Titled Skol Pavilion, the facility could rent out cross country skis, kayaks, skates, canoes and paddle boats to use on the nearby lakes and trails.

The pavilion would be adjacent to a .65-mile trail that will surround both the north and south lake on the property.

“We want people to be able to come to this area to live, work and play, and we have to create the amenities for the people in the area to do that,” said Steve Poppen, executive vice president and chief financial officer who spoke presentation during an Eagan Foundation fundraiser at Bald Man Brewing last week.

The pavillion would be privately owned an operated, yet open to the public for events. The trails would be open to all.

It is part of a future phase, but shared with the Eagan City Council last week.

It will be graded and seeded during this year, but is still in the development process.

“It’s architecturally not ready,” said Patrick Mascia, a shareholder at Briggs and Morgan who represented the Vikings during the City Council meeting. “With everything going on, It’s not fully designed or budgeted.”

Construction of the plaza and trails are to start this summer and be completed by April 2018.

Plans include a dock access to the southern lake and a land bridge connecting the eastern portion of the property with the Vikings stadium and Twin Cities Orthopedics building.

The land bridge plans include Viking-related sculptures and hall of fame plaques. It is replacing Northwest Parkway, a road that went in between the two lakes when Northwest Airlines owned the property.

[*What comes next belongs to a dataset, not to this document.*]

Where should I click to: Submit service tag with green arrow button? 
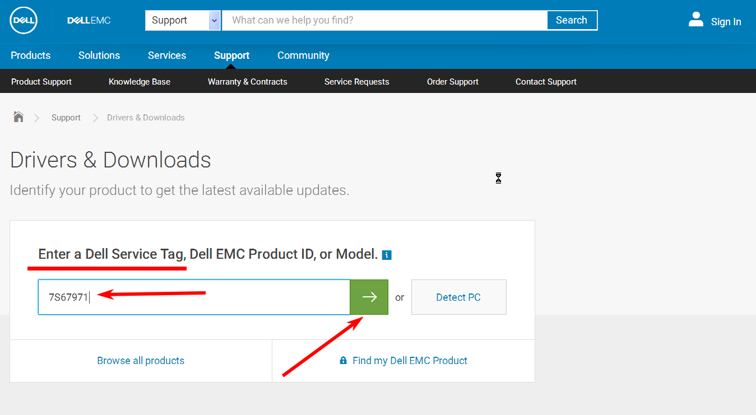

Developers reorientated Vikings Parkway to the south to leave room for a bigger development to the east.

The upper part of the tiered plaza will serve as the primary entrance to the stadium and practice fields.

The center plaza will include a turf football field to serve as a staging ground for events such as exercise classes, kids, games, clinics and game-day activities .

The lower plaza will provide access to the team store and hall of fame located in the Sports Medicine Center. It would also be home to the future pavilion.

The amenities are intended to connect pedestrians to other locations throughout the development.

Poppen said the development will have also about 7.5 miles of bike trails total that connect to other bike paths within the city.
Beyond practice

Training camp isn’t the only reason why people from the Twin Cities will come to northern Eagan.

The stadium could house soccer, lacrosse, football or rugby games, and even small outdoor concerts once its operational, Poppen said.

The stadium can hold 6500 people and it’s able to support NCAA events.

The Vikings have also been in discussions with the Minnesota State High School League to possibly host neutral site playoff games and perhaps a weekly Friday night football game.

Poppen said their new stadium will be beneficially during playoff games because both sides of the stadium have an equal seating.

Section playoff games are often held at high schools where the visitors bleachers have fewer seats than the host side.

When fans come to watch training camp or events, there will be shared parking after normal business hours within the medical facility and on-street parking along Vikings Parkway.

Mascia said the Vikings are working with the city on a travel demand plan to proving traffic management for parking next spring.

According to Poppen, the organization plans to move into the new facility following the 2018 NFL Combine, which is usually held late February, early March.

The organization is excited for several reasons.

One is because players have access to the Twin Cities Orthopedics next door, which will help with the health of their players, Poppen said.

“We literally do MRIs all the time,” Poppen said. “Right now if a player needs an MRI they get in a company excursion van (from the current headquarters in Eden Prairie), and sit in traffic on 494 and drive to Edina.”

The new facility will also have four outdoor fields, two of which will be heated.

If the team is preparing for an outdoor game late in the year, they can prepare appropriately.

“If you going to play the Packers in December, you can go outside and play on a heated field right there,” Poppen said.

Punters and kickers will also be able to kick indoors with the team. Currently, Poppen said, they practice at US Bank Stadium because the ceiling is too low at their current facility in Winter Park.

Vikings Headquarters, along with its indoor practice facility and stadium, are currently under construction, as are the Twin City Orthopedics medical office building and the Sports Medicine Center.

The Vikings are only going to use 40 acres of the 200-acre property.

Poppen said the organization is focusing on the commercial office piece and studying a conference center/hotel in the eastern portion of the property.

The property will also include multifamily housing.

“That’s what the (Vikings owners) Wilfs do throughout the world,” Poppen said. “That’s what they do and they do it well.”

Retail/commercial is planned for the southeastern and northeastern portion of the development.